Later we will learn that Denethor has learned to use one of the Palantir, the seeing stones of Númenor, even as Saruman did. Unlike Saruman the vision of the growing darkness does not lead him to treachery but it did lead him to despair.

And here we see the contrast to Gandalf as we thought about last week. It is not the long intense gaze into the dark that leads to treachery or despair. Gandalf too has wrestled with the dark and so too has Galadriel. They have no illusions about its might. But along with the gaze into the dark has come also a deep and long contemplation of the good, the beautiful and the true. On their journey to Minas Tirith Gandalf told Pippin of how he longed to gaze into the mind of the greatest of artists, Fëanor the maker of the Silmarils, but unlike Fëanor he does not desire their possession. To possess adds nothing to who he is. He wishes to commune only with the beauty of Fëanor’s creation and with the maker himself. Such contemplation and such communion lead to an enlivening and as we saw when we thought of Gandalf’s laughter last week, to an abiding joy.

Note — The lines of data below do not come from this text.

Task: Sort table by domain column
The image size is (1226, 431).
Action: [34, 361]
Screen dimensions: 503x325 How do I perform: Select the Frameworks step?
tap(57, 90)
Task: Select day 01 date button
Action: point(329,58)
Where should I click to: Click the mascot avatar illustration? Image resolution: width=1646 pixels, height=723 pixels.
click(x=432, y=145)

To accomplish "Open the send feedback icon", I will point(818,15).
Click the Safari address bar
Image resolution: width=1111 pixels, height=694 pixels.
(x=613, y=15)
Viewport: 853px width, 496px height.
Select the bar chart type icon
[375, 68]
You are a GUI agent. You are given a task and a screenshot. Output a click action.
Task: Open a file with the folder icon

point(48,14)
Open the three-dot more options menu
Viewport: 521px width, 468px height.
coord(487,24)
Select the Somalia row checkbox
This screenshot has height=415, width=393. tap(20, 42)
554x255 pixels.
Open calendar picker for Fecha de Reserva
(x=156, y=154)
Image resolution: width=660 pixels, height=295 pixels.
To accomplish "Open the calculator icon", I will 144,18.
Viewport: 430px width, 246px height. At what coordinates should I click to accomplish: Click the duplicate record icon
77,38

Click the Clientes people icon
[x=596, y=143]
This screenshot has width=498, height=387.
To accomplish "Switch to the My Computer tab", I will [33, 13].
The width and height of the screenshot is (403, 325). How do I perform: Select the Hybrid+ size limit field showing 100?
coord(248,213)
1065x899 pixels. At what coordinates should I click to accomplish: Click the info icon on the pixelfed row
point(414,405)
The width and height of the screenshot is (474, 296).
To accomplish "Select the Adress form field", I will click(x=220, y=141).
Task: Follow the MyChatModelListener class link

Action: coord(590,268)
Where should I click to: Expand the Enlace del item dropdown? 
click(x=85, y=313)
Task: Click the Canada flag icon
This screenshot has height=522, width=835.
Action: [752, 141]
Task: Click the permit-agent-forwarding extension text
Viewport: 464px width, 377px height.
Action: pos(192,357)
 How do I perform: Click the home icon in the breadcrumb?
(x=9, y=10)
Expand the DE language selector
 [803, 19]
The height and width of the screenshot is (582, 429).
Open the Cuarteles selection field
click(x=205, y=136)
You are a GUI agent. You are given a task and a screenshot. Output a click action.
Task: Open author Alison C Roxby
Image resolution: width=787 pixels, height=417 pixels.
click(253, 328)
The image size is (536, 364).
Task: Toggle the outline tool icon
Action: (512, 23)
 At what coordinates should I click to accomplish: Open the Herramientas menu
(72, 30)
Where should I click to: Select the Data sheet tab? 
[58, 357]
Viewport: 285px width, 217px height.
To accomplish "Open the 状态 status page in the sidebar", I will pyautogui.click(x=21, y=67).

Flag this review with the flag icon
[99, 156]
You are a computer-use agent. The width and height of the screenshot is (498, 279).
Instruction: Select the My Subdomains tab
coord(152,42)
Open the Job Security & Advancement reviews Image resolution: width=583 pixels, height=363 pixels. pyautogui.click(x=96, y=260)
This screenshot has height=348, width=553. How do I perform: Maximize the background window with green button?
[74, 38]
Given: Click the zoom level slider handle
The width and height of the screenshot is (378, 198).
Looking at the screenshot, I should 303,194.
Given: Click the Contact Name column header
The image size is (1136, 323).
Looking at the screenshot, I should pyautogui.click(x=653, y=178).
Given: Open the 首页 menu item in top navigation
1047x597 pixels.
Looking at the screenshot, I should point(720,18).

In the New Testament it is the writer to the Hebrews who puts this best of all. He speaks to his fearful readers first of the great heroes of their faith as a source of courage and then speaks of Jesus, “who for the joy that was set before him endured the  cross, despising the shame”. It is the contemplation of the joy that sustained Jesus and the writer to the Hebrews calls upon his readers to learn to look through Jesus’ eyes. Pippin may not yet be able to see the same joy that Gandalf can but he can see Gandalf and for now that is enough. We must do whatever we can to make the same connection. We might start with inspiring people around us and learn what sustains them.

Gandalf Laughs!

It has been one of the joys of writing this blog over the last three and a half years that many new discoveries have been made in a work that I thought I knew well. And one of those discoveries has been of the role of laughter in The Lord of the Rings. Readers of my blog may remember a piece that I wrote about Frodo’s laughter at the Black Gate of Mordor that enabled him to make the decision to seek to enter Mordor by Gollum’s “secret way”. They will remember too the wonderful moment that comes, just before Frodo and Sam enter the darkness of Shelob’s Lair, when Frodo laughs and the very rocks of the Ephel Dúath seem to strain forward to hear a sound that has never come before to that unhappy place.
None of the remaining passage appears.